Wow. Just. . . The things I missed from years ago. 

I was diving through my many pages of ancient web presence and found that old, beat up Livejournal. What an emotional read that has been. I was never positive during that time, I had some shitty friends, I had some really amazing friends and I think I missed someone being in love with me completely. 

I'm pretty impressed with the changes I've made in how I view the world, how I react to others and the steps I've taken to become better for myself. I'd almost completely forgotten about the brief fling with Scott, the humble and doomed Rich debacle, as well as the trainwreck that was my friendship with Anna.
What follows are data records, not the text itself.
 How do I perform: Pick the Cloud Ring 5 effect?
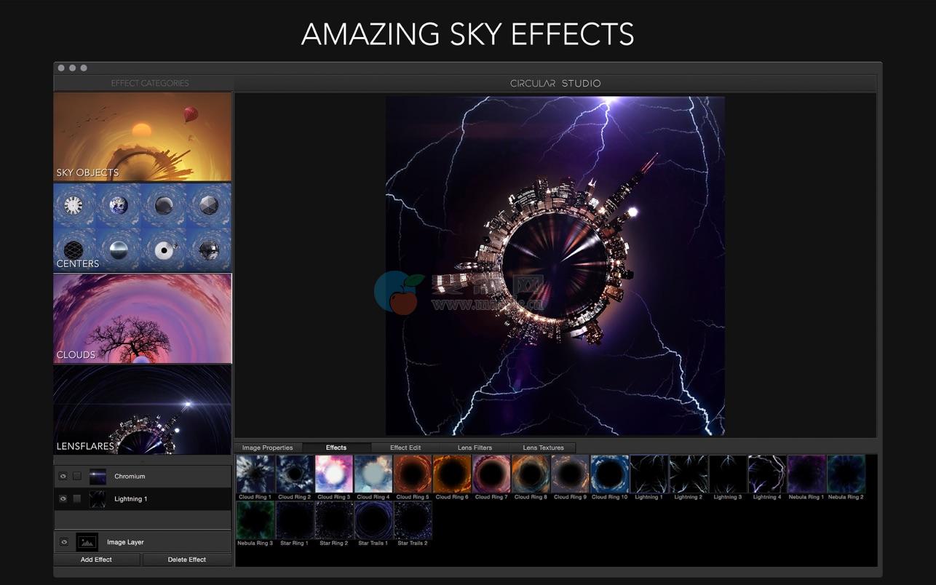click(413, 474)
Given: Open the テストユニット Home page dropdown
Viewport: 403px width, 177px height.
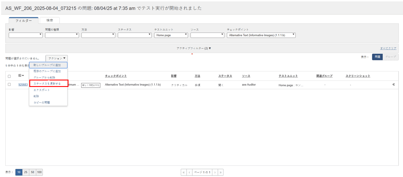Looking at the screenshot, I should [171, 35].
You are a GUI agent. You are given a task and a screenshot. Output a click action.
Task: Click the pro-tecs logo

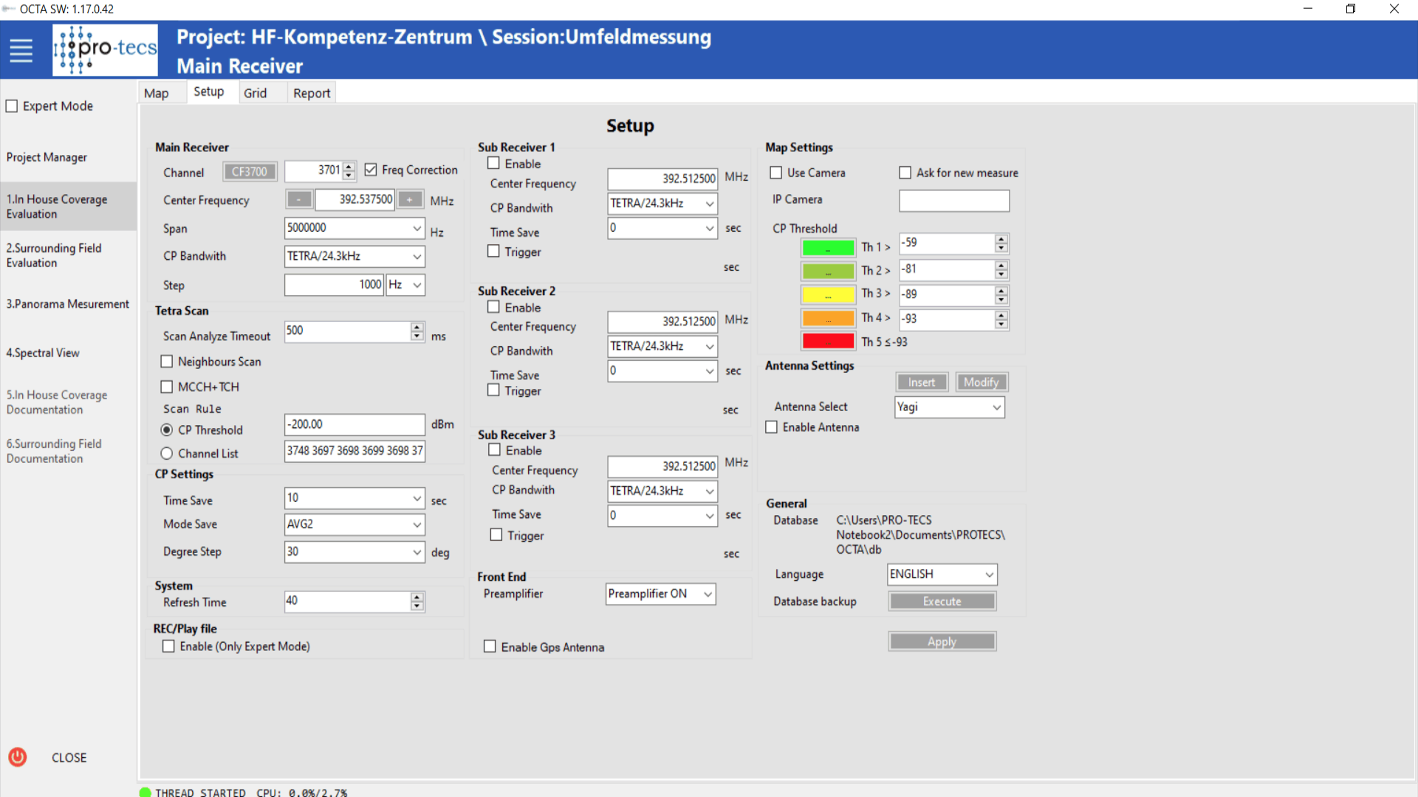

My biggest regret is letting my friendship with Gabe fade away. He is such an nuanced and genuine person and I've missed out on years of that. The best choice I made was slowing down on my blogging.

I also found my post about losing my virginity. An interesting look back and, oddly enough, still pretty spot on about how I feel about that whole situation as it happened. 

There are so many posts, in my gaming groups, exhibitionist groups, amongst my friends and my public persona. 

I miss Jaime. I read a short story I had written for her to perform for her ASL class. It was a little beautiful. "Why did you leave your Heaven?" "It became a prison the moment I saw you." I think I can do something with the story I wrote, something bigger than an AIM conversation, anyway.